絵画は二次元の平面であるとされます。しかし実際のところ、画面の凸凹や絵具と支持体(カンヴァスや木枠)の積み重なった構造を考えると、絵画はかならずしも平坦なわけではなく、きわめて立体的なつくりをしています。今回のコレクション展ではさまざまな凸凹を絵画制作の手掛かりとしている作家の作品をご覧いただきます。
1960-1970年代、絵画や彫刻といった芸術のカテゴリーをふくめ、あらゆる概念が厳しく問い直されるなか、画家たちは身近な手元から、日用品などのチープな素材から、空間や言語の成り立ちからといった、さまざまな角度から絵画の表現を検証するようになります。
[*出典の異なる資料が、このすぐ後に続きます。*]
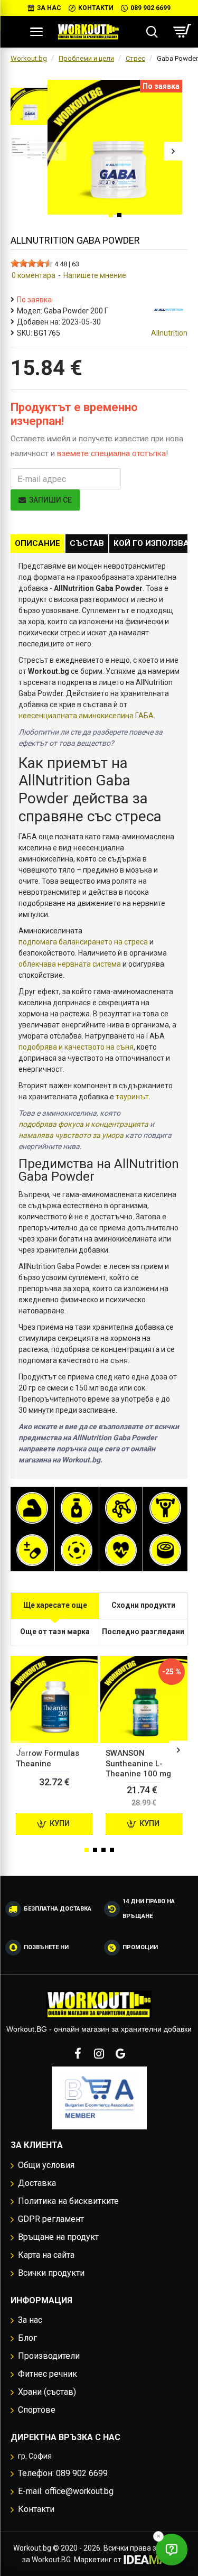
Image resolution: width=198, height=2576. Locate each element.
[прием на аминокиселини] (121, 1508)
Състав (87, 543)
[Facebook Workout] (78, 2053)
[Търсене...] (151, 32)
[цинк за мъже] (165, 1550)
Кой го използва (151, 543)
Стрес (135, 58)
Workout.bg (29, 58)
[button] (57, 151)
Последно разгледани (143, 1631)
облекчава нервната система (69, 964)
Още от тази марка (55, 1631)
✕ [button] (158, 2536)
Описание (37, 543)
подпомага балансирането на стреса (83, 942)
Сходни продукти (143, 1605)
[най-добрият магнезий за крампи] (76, 1550)
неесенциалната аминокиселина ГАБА (86, 715)
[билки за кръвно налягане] (121, 1550)
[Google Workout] (120, 2053)
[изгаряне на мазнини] (76, 1508)
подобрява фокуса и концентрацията (83, 1124)
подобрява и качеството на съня (76, 1047)
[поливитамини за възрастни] (32, 1550)
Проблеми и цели (86, 58)
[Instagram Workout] (99, 2053)
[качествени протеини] (32, 1508)
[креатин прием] (165, 1508)
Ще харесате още (55, 1605)
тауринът (132, 1096)
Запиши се (50, 500)
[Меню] (36, 32)
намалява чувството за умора (71, 1135)
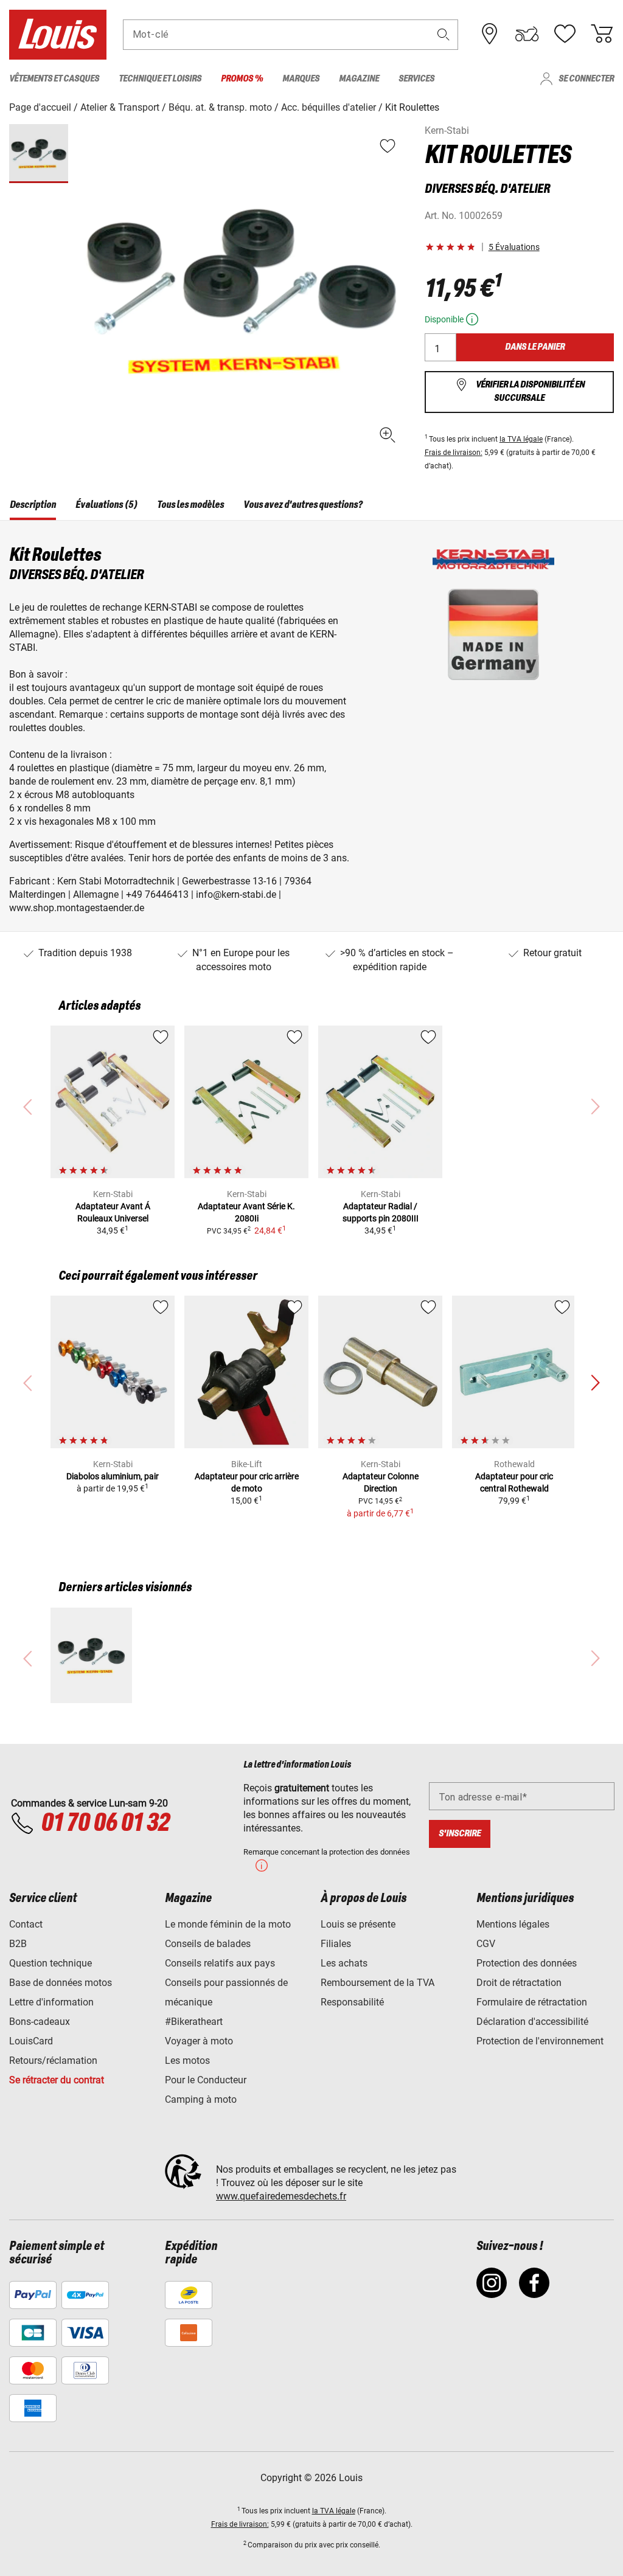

そのとき彼らは、平面と空間の凸凹の関係をあらためて見つめることで、従来の絵画のあり方を乗り越え、新しい時代のための方法を模索しました。ここでは1970年代以降に主に絵画制作を行っている6人の作家をとりあげ、それぞれの方法を紹介します。
豊田市美術館はひとりの作家の作品を収蔵するにあたって、その作家の展開を追えるように複数点の作品を収蔵することを目指してきました。本展ではその特徴を活かした「一展示室、一作家」の構成で、20世紀後半からの絵画の方法を探ります。